◆ EXERCISE DIRECTIONS:
When you reach the line containing "The width and height of the screenshot is (431, 411)." in the records below, start copying exactly, and stop once you have copied the line containing "Open the Categoria".

◆ Collected data:

◆ ◆ ◆ ◆ ◆

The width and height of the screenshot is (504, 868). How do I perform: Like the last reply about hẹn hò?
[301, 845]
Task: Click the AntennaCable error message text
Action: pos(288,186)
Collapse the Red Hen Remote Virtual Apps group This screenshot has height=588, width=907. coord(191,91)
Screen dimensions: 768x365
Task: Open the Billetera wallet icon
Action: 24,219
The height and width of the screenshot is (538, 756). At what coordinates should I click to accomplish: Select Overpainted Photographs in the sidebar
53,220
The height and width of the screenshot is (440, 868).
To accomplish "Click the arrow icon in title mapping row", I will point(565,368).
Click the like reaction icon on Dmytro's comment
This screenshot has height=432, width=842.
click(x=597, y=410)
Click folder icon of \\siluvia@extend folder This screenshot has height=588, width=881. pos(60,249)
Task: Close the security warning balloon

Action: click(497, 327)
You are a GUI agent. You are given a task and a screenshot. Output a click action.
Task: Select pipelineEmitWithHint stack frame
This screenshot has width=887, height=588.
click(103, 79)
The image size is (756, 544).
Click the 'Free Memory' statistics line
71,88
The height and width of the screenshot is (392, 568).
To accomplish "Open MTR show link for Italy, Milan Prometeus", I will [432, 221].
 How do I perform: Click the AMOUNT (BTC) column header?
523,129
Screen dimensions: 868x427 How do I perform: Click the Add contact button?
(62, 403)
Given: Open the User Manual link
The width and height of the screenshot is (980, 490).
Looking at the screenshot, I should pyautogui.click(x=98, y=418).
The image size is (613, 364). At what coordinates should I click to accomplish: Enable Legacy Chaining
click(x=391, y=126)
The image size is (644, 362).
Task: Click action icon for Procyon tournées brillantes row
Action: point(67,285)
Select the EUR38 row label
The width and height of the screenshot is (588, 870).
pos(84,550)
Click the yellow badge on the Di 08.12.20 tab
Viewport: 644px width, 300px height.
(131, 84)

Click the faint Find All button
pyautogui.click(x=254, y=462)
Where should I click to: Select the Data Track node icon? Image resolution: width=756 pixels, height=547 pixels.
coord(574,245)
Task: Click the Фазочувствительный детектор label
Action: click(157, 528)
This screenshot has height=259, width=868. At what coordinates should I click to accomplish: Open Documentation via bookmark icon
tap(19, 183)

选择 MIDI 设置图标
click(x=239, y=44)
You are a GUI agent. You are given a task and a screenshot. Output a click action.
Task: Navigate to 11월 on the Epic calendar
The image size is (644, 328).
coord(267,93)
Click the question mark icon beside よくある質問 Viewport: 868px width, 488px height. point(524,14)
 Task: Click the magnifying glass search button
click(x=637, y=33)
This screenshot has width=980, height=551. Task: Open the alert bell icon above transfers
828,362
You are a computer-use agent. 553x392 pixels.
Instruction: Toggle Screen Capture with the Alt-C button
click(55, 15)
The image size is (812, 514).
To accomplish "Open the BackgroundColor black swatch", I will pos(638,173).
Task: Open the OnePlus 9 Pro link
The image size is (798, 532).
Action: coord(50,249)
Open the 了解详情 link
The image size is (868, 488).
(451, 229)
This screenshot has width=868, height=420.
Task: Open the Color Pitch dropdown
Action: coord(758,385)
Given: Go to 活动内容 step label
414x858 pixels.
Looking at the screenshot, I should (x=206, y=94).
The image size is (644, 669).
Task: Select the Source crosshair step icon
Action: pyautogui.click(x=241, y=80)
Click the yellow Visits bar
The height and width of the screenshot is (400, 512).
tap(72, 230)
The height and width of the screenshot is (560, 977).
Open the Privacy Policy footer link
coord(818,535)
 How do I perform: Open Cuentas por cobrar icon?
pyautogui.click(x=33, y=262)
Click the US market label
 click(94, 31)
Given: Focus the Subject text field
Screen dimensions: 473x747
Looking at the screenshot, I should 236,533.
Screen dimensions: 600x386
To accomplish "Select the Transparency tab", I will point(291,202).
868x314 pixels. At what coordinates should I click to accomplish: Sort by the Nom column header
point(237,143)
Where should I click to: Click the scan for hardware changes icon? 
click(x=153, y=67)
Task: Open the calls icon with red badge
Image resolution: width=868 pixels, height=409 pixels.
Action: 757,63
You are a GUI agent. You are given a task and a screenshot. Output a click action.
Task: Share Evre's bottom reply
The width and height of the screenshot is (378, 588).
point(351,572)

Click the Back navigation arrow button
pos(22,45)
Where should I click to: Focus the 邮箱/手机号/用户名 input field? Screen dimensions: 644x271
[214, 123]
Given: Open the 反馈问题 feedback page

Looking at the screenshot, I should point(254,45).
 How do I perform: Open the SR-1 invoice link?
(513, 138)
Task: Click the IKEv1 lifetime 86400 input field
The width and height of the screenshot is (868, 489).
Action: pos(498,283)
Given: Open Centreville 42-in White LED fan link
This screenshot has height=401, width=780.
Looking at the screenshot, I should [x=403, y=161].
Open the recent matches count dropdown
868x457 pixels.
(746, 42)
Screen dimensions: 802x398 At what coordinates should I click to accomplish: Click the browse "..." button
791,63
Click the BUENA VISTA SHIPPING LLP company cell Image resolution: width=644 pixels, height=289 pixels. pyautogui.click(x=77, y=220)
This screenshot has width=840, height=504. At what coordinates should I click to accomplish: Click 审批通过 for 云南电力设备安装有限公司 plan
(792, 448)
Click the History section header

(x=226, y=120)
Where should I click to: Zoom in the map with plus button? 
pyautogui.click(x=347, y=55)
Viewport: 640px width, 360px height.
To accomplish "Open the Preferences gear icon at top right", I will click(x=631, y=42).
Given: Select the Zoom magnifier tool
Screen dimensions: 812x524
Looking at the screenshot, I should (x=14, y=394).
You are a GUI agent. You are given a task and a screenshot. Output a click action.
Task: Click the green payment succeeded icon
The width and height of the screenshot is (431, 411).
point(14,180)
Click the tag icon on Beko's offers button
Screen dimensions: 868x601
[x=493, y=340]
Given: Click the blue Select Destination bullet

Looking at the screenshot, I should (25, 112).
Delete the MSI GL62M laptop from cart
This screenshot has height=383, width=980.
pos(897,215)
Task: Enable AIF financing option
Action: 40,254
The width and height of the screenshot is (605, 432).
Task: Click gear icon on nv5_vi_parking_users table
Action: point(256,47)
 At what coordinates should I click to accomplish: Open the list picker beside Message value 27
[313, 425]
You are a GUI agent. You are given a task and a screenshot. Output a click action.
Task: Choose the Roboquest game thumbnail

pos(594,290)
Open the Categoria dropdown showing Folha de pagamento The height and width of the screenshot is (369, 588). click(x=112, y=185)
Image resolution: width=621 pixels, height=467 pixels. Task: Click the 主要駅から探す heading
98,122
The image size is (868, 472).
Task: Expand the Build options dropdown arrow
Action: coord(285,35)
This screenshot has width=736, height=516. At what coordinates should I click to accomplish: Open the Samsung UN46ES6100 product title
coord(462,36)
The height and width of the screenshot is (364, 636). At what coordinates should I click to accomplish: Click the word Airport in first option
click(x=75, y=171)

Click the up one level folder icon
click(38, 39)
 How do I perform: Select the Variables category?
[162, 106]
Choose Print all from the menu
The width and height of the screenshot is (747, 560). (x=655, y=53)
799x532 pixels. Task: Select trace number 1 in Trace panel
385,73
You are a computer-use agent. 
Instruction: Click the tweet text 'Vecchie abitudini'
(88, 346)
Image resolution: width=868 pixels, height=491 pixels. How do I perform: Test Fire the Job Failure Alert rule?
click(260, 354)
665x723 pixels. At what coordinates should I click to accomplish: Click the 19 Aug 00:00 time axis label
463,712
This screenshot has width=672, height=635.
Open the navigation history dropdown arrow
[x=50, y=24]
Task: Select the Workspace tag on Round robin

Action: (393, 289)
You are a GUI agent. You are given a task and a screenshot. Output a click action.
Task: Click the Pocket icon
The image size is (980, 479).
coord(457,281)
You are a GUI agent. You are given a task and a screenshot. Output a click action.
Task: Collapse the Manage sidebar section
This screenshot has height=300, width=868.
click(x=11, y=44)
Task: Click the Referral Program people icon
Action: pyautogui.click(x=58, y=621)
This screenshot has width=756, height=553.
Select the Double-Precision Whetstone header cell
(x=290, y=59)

◆ ◆ ◆ ◆ ◆

◆ SOLUTION FOR THIS TASK:
The width and height of the screenshot is (431, 411).
point(14,180)
Click the tag icon on Beko's offers button
Screen dimensions: 868x601
[x=493, y=340]
Given: Click the blue Select Destination bullet

Looking at the screenshot, I should (25, 112).
Delete the MSI GL62M laptop from cart
This screenshot has height=383, width=980.
pos(897,215)
Task: Enable AIF financing option
Action: 40,254
The width and height of the screenshot is (605, 432).
Task: Click gear icon on nv5_vi_parking_users table
Action: point(256,47)
 At what coordinates should I click to accomplish: Open the list picker beside Message value 27
[313, 425]
You are a GUI agent. You are given a task and a screenshot. Output a click action.
Task: Choose the Roboquest game thumbnail

pos(594,290)
Open the Categoria dropdown showing Folha de pagamento The height and width of the screenshot is (369, 588). click(x=112, y=185)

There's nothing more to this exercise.